Now, to be fair, they used a small dose (10 grams) of whey protein and it may have been different with a higher dose as other studies have shown from the like of Dr Stu Phillips and others, but there has not been much work when combined with ketone esters.

💪 Muscle Synthesis Madness

Now, let’s talk muscle synthesis. All three groups—KET, PRO, and KET+PRO—danced to the rhythm of post-meal MPS rates. This means that both ketone monoesters and whey protein are potent catalysts for muscle protein synthesis – at least in this study.

The most electrifying part? There were no significant differences between the groups. It’s a carnival of muscle madness!

Enter the Uber Nerd

To make sure I am on the straight and narrow here, I hit up the one and only DC – Dr David Church – who you may remember from a podcast episode HERE. ​

He studies protein synthesis and lives and breathes amino acid metabolism. Plus he answers all my crazy emails too, hahah.

Here is his take in super nerd fashion

“The most interesting thing to me in that study was the increased leucine and EAA availability allowing substrate for MPS for longer.

And while it didn’t increase FSR at the 10 gram dose it may have been more beneficial at a slightly larger whey protein dose.

As for the FSR the big take home there was that at those small doses it does appear that energy itself seems to be important in those contrived fasted states we do these studies in.

All the groups essentially increased to the same extent (aka the CI were nearly identical for the delta increase in FSR). This makes sense as protein synthesis is very energetically costly.” -DC

In short, it moved the needle a bit, but building new muscle take energy plus amino acids. It is very difficult to add slabs of muscle when calories are low. Maybe providing ketones as an efficient energy source during time of low calories (e.g. cutting) is a “new” method?

🤯 Key Takeaways

So, what can you glean from this mind-bending study?

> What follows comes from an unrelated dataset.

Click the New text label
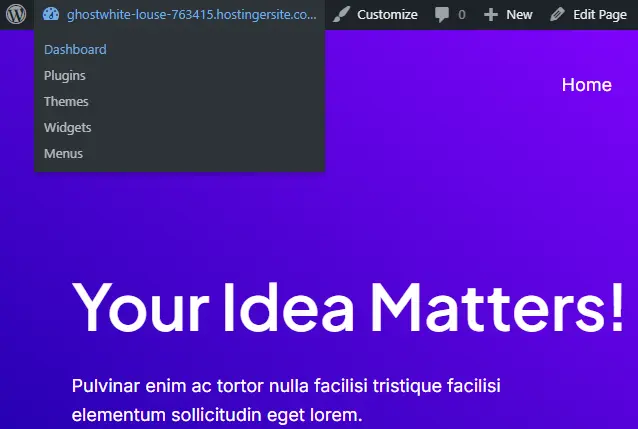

Ketone Sorcery: Ketone bodies might hold the key to unlocking the mysteries of post-meal metabolism and muscle growth – shown here at lower levels of protein feedings (10 grams).

Protein Power: Protein, especially the enigmatic whey variety, remains a heavyweight contender in the muscle-building arena.

Combine for Mind-Expanding Results?

Mixing ketone monoesters and protein could be the rocket fuel you need to skyrocket your muscle synthesis?

Perhaps.

Again, this is just one acute study, but it is super interesting. If I crawl out on a hypothetical limb, we could hypothesis that ketones during a longer fasting period of up to 24 hours – as I recommend in the Flex Diet Cert, may be beneficial for muscle.

It’s a wild ride in the realm of muscle growth, my friend.

Stay tuned for more mind-altering revelations in this ever-evolving odyssey.

That’s all for this edition of Muscle Chronicles.

Until our next trip down the rabbit hole, keep pushing the boundaries and embracing the madness!

Much love,
Dr Mike

PS – I do have a conflict of interest as I help the science nerds at Tecton who make a ketone ester supplement and I am an ambassador for them.

📖 Reference

1) Hannaian SJ, Lov J, Hawley SE, Dargegen M, Malenda D, Gritsas A, Gouspillou G, Morais JA, Churchward-Venne TA. Acute ingestion of a ketone monoester, whey protein, or their co-ingestion in the overnight postabsorptive state elicit a similar stimulation of myofibrillar protein synthesis rates in young males: a double-blind randomized trial. Am J Clin Nutr. 2024 Jan 11:S0002-9165(24)00004-2 Epub ahead of print. PMID: 38215886.